Assignment. The copy you produce must hold every record exactly, and none of the images.

(Collected data entries)
Start of Block

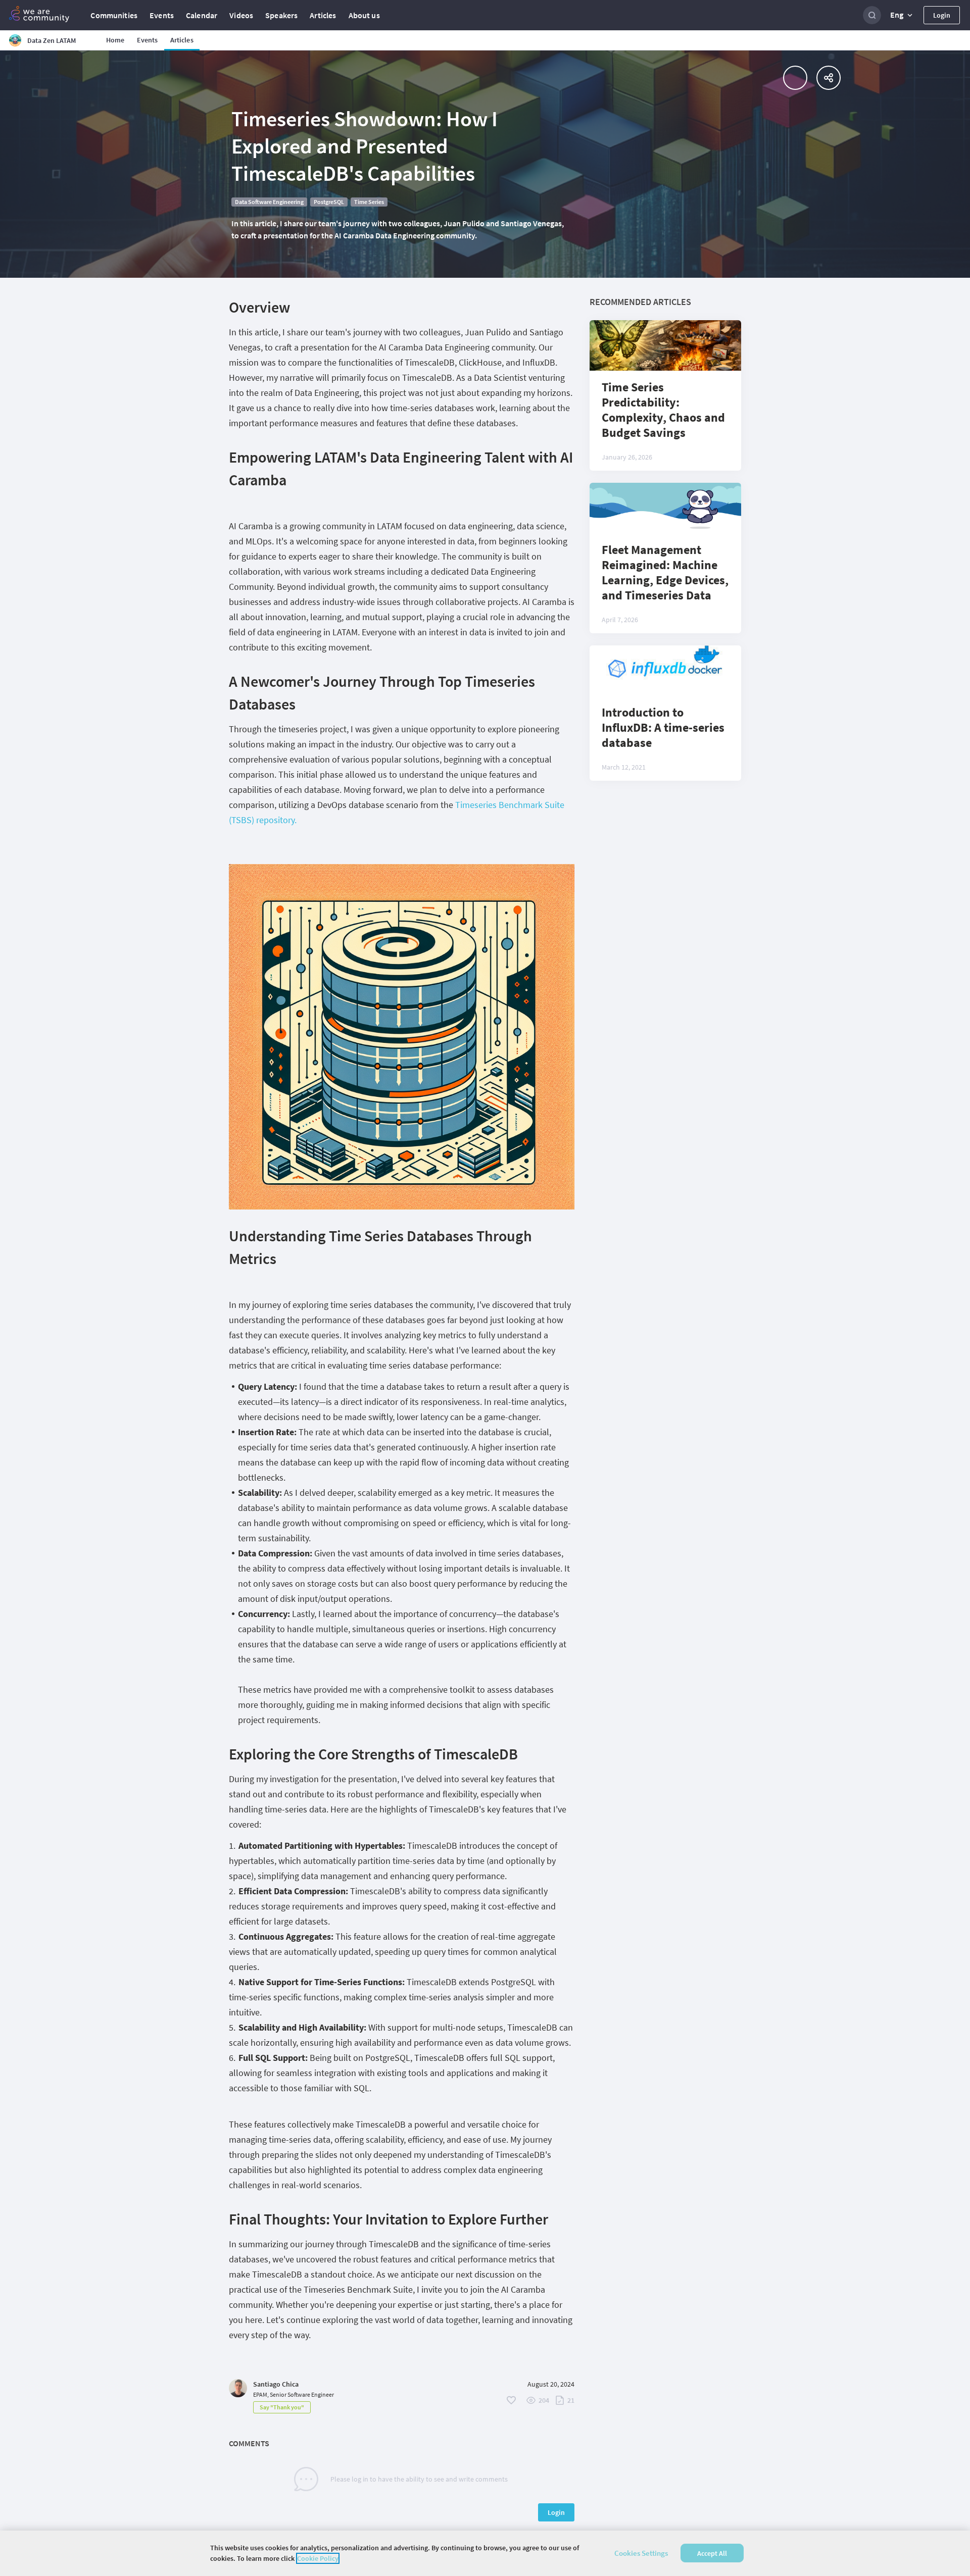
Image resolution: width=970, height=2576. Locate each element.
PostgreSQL (329, 202)
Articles (323, 15)
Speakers (281, 15)
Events (162, 15)
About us (364, 15)
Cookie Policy (317, 2558)
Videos (241, 15)
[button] (902, 15)
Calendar (201, 15)
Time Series (369, 202)
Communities (113, 15)
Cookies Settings (641, 2553)
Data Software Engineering (269, 202)
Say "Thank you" (282, 2407)
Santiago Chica (276, 2384)
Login (941, 15)
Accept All (712, 2553)
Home (115, 39)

End of Block

Answer section.
Image resolution: width=970, height=2576. Locate each element.
PostgreSQL (329, 202)
Articles (323, 15)
Speakers (281, 15)
Events (162, 15)
About us (364, 15)
Cookie Policy (317, 2558)
Videos (241, 15)
[button] (902, 15)
Calendar (201, 15)
Time Series (369, 202)
Communities (113, 15)
Cookies Settings (641, 2553)
Data Software Engineering (269, 202)
Say "Thank you" (282, 2407)
Santiago Chica (276, 2384)
Login (941, 15)
Accept All (712, 2553)
Home (115, 39)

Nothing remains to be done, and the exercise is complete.